GENERALIZED FINITE DIFFERENCE METHOD FOR BIOHEAT TRANSFER ANALYSIS ON SKIN TISSUE WITH TUMORS
Abstract
Bioheat transfer analysis is widely used in clinical medical treatment and diagnosis, such as cryosurgery, tumor hyperthermia, disease diagnosis and so on. The presence of a tumor inside healthy skin tissues makes the temperature increment in the vicinity of the tumor. This characteristic is often used to detect tumor growth in skin tissue. Therefore it is necessary to do some numerical investigation on bioheat transfer analysis. Considering the skin tissue containing tumor, a novel meshless collocation method-generalized finite difference method (GFDM) is applied to Pennes bioheat equation, which can be used to describe the heat transfer process of the skin tissue containing tumors. Based on Taylor expansion and moving least squares method, the derivative of physical quantity at each discrete node can be expressed by the linear combination of physical quantities and weight coefficients at several adjacent nodes in the GFDM. Then the linear system of equations is constructed with the unknown physical quantities at discrete nodes. The proposed method not only has the advantages without mesh and numerical integration, but also overcomes the problem of highly ill-conditioned resultant matrix in most meshless collocation methods.
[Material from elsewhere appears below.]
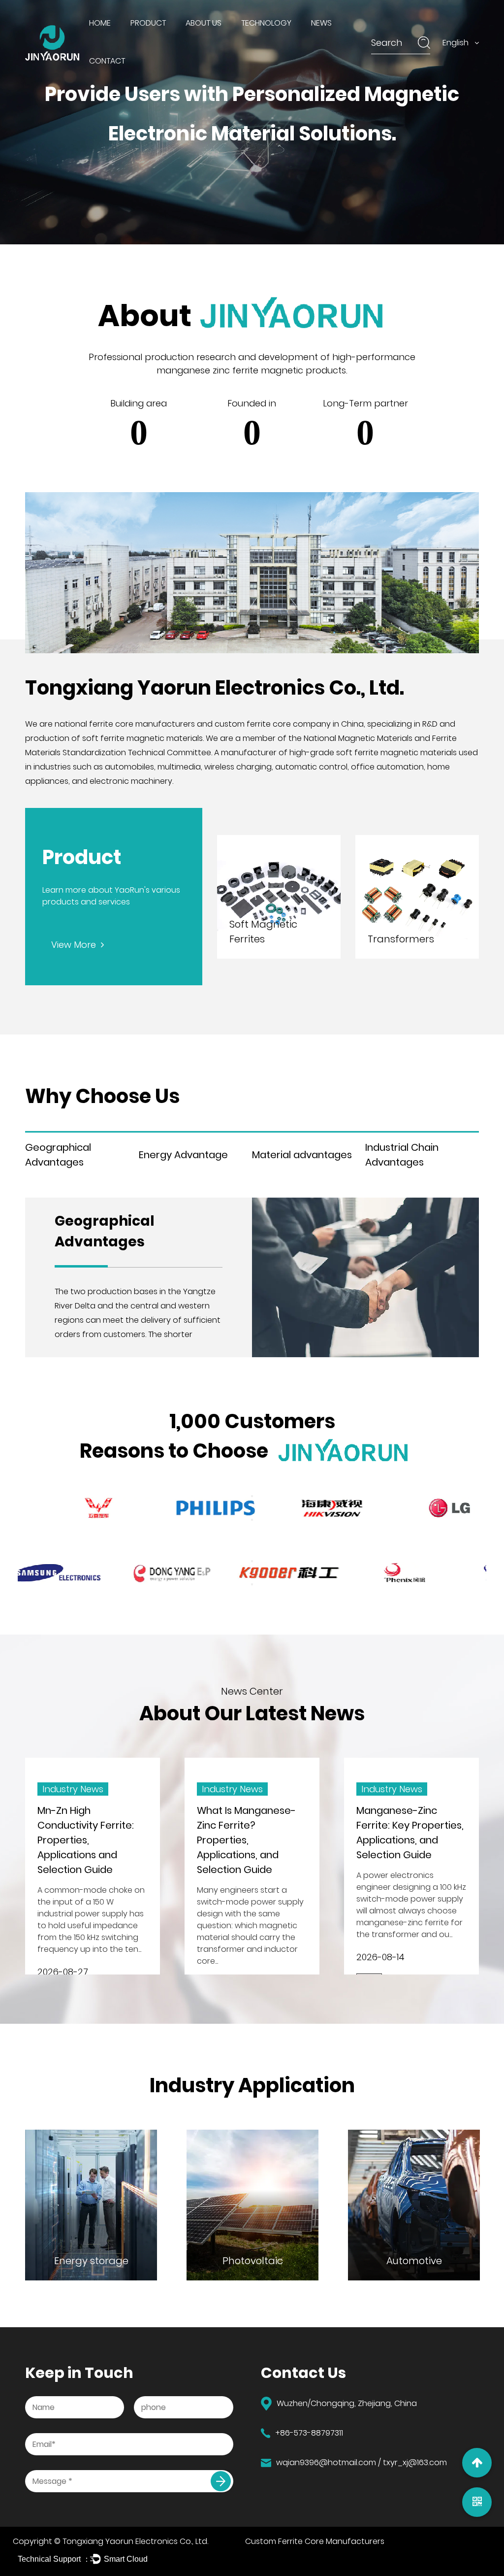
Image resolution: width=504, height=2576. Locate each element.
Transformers (401, 939)
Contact (107, 61)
It provides a possibility for the application of this kind of methods in large-scale engineering numerical calculation. The GFDM numerical model for simulating the bioheat transfer process in skin tissue with tumors is first introduced. Then the numerical accuracy and convergence of the GFDM are verified through some benchmark examples with/without regular-shaped tumors. Finally the effects of the arbitrary-shaped tumor including the location, geometry and size on the thermal behavior inside the skin tissue are investigated.